After 25 years, the house will be worth $1,093,500, assuming a yearly 3% compound return. But that’s a very generous and unlikely return. PWL Capital analysts Benjamin Felix and Raymond Kerzérho calculated in a 2022 study that over 20 years the annual return of a home, after inflation, taxes and repair expenses, yearly returns were closer to 1%. In comparison, the return of $1,807 per month over 25 years in a plain vanilla mutual fund earning 5% a year would deliver $1,133,901.
Granted, the difference between the home’s and the investment’s value is only $40,401. But that’s after 25 years. After 40 years, the difference would grow significantly. And then of course, there’s the time saved, predictability and worries avoided by having a landlord look after maintenance issues.
Pure Financial Logic Versus Reality
There remains a fundamental question: will the average tenant in Montreal with a $1,587 rent save and invest $1,807 per month? To begin with, if their budget shows them with a net positive balance of $1,807, will they be content with a $1,507 rent? Why not spontaneously choose to upgrade your location? Welcome to the shifting terrains of behavioural finance and lifestyle choices.
In pure financial logic, renting trumps buying. But then add the emotional and value considerations. With home ownership comes a sense of empowerment, of security, of stability, of prestige. On the flip side, being a tenant is not without its compensations: enhanced mobility, fewer responsibilities, and the convenience of proximity to urban life for many Canadian apartment and condo-dwellers. But then, will a tenant save $1,807 a month when his rent is $1,587? “Very few have the discipline to resist the sirens of consumerism and save the difference between their rent and a hypothetical mortgage,” Desjardins observes.
The Key is Keeping an Eye on Your Budget
Buying your home may not be financially logical, but it is behaviorally sound, Desjardins admits.

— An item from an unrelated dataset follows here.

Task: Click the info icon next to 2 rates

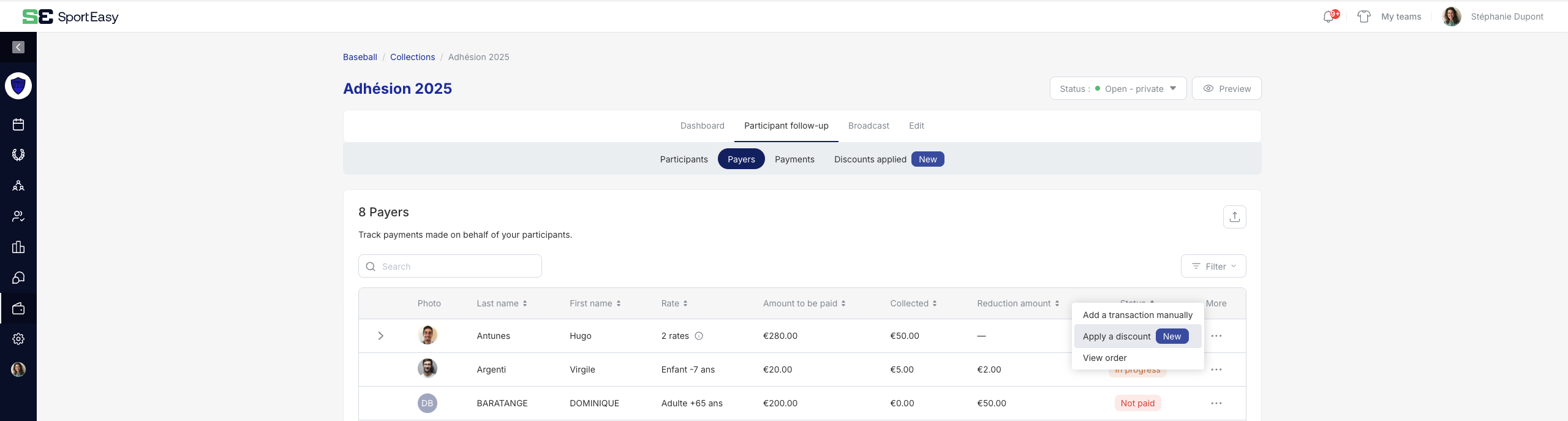Action: (699, 336)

A home is a form of compulsory savings. You build up a financial asset which, at the same time, puts a roof over your head.
Whatever one’s lifestyle preferences, one should never lose sight of the fundamental imperative of budgeting. “If a mortgage (and all the extra expenses that come with it) stretches your income, you are better off renting,” Spencer Look insists. “What if you lose your job or you have to meet a big unexpected expense? Especially, if you really think you can save, rent. If not, buy. Just make sure your budget doesn’t strangle you.”